A Quality of Disagreement

This latest election season has left me rather depressed. Where I live is an incredibly safe seat so who I vote for seems farcically irrelevant, though of course I will vote and have been trying to research and think through who it is sensible to vote for. 
The really depressing part of the process, however, has been observing the way we now seem to conduct political debate, disagreement and campaigning, especially on social media. Perfectly lovely friends from across the political divide frequently seem unable to even tolerate a supporter of the other. I have seen wonderful human beings describe others as 'Lizards' for voicing a different political approach. Friends have cleared their entire 'friends' list of those who support a party they feel is destroying the Britain they care about. Emotions run high, and most act out of a desire to change the world for good. Yet we seem incapable of disagreeing with any respect for the other. And that's not even straying into the dark world of trolling and online abuse, such as a tweet directed at my boss recently which hoped she would burn to death with the Muslims she was visiting in a mosque. Never read the comments, but sometimes it's hard not to! 

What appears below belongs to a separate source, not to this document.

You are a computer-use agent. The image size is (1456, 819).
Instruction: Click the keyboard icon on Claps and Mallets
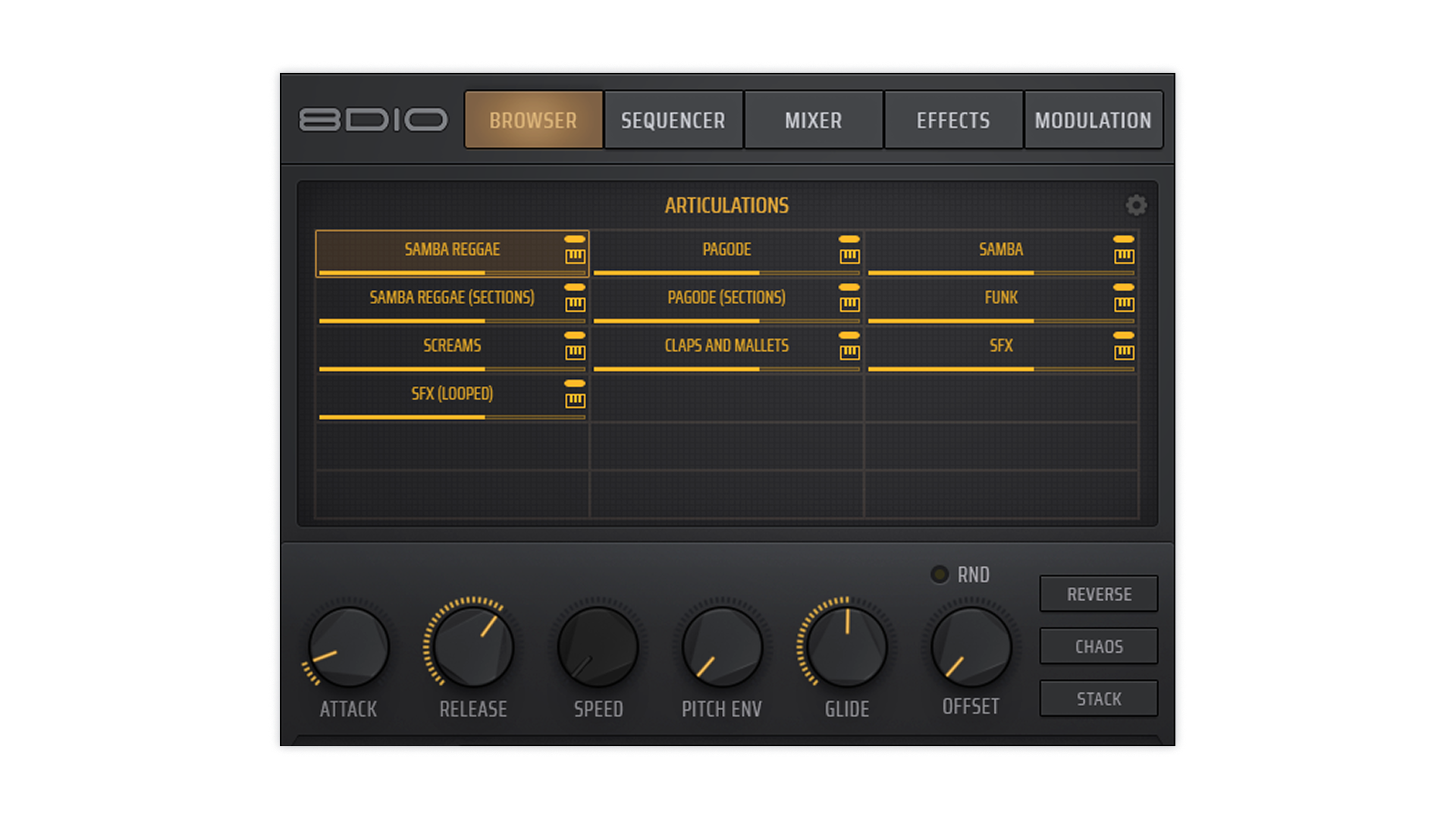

Social media allows us to, if we choose, only hear from voices that agree with our own. Indeed CNN reported earlier this year that the algorithms that feed us selected content: 
"actually isolates us, creating and facilitating confirmation biases and echo chambers where old -- and sometimes erroneous -- information is just regurgitated over and over again." 
This happens all the time, not only during election season: the places to go where one can really appreciate a good discussion, (and that doesn't have to include agreement or reconciling of views), are fewer and fewer; even university campuses seem to be closing themselves off to multi-vocality, shutting down views they don't like rather than demonstrating their weakness or problems through conversation and thought through argument. Some ideas are abhorrent, but they can be demonstrated as such.
I am beginning to feel like we have ceased to see each other's humanity, and are more comfortable that way because it allows us to dismiss huge swathes of the population, thus saving us from having to listen to their thought processes, or make the effort (and I'm not saying it is always easy) to explain our own. We so often become defensive in the face of what feels like criticism, rather than discussing our differences and trying to understand where they are rooted. 
Over the years I have spent plodding away in the interfaith world, there have been uncomfortable moments when I have heard homophobia, Anti-Semitism, Islamaphobia, and just plain bigotry. But walking away doesn't change either one of us. Dialogue is not the same as one-upmanship, but understanding those who are different can lead to change.
A simple example of meeting in common humanity when it could have been very different. In 2003, when I was chair of the International Council of Christians and Jews Youth Council, we organised a conference in Amsterdam, and I arrived early to help set up. 3 of our Egyptian participants were also arriving early, and we agreed to meet up and go somewhere for dinner. One young man was a new participant, recommended by one of our veteran Egyptian Muslim teachers and participants. We went out, we ate, we had a nice evening discussing the world. A few days later I received a new piece of information; that this young man was in fact a member of the Egyptian Muslim Brotherhood. And that he had never met a Jew before, and hadn't been aware when we went to eat that I was one. The fact that we were both missing crucial pieces of each other's biographies meant we were able to have an unfettered meeting, to see each other's humanity, and indeed to learn about one another. In fact, as the recommender of this participant had hoped, he left the Muslim Brotherhood shortly after his experiences with out conference. 
The goal of dialogue isn't necessarily to change the other, but to understand one another's humanity. We don't have to agree, but as a dear Priest friend of mine says, we need to develop a good quality of disagreement. If we can disagree better, it removes the need to prove our rightness through extremist ideologies, and allows people to feel heard and valued, even if their view isn't the one that comes out on top in an election, for example.
Big things are at stake, and people are making choices based on their own self interest as well as the National. I won't offer advice politically, but I do think we need to move forward by working on the ways in which we conduct our disagreements, and work at training ourselves and our society to demonstrate a better quality of disagreement.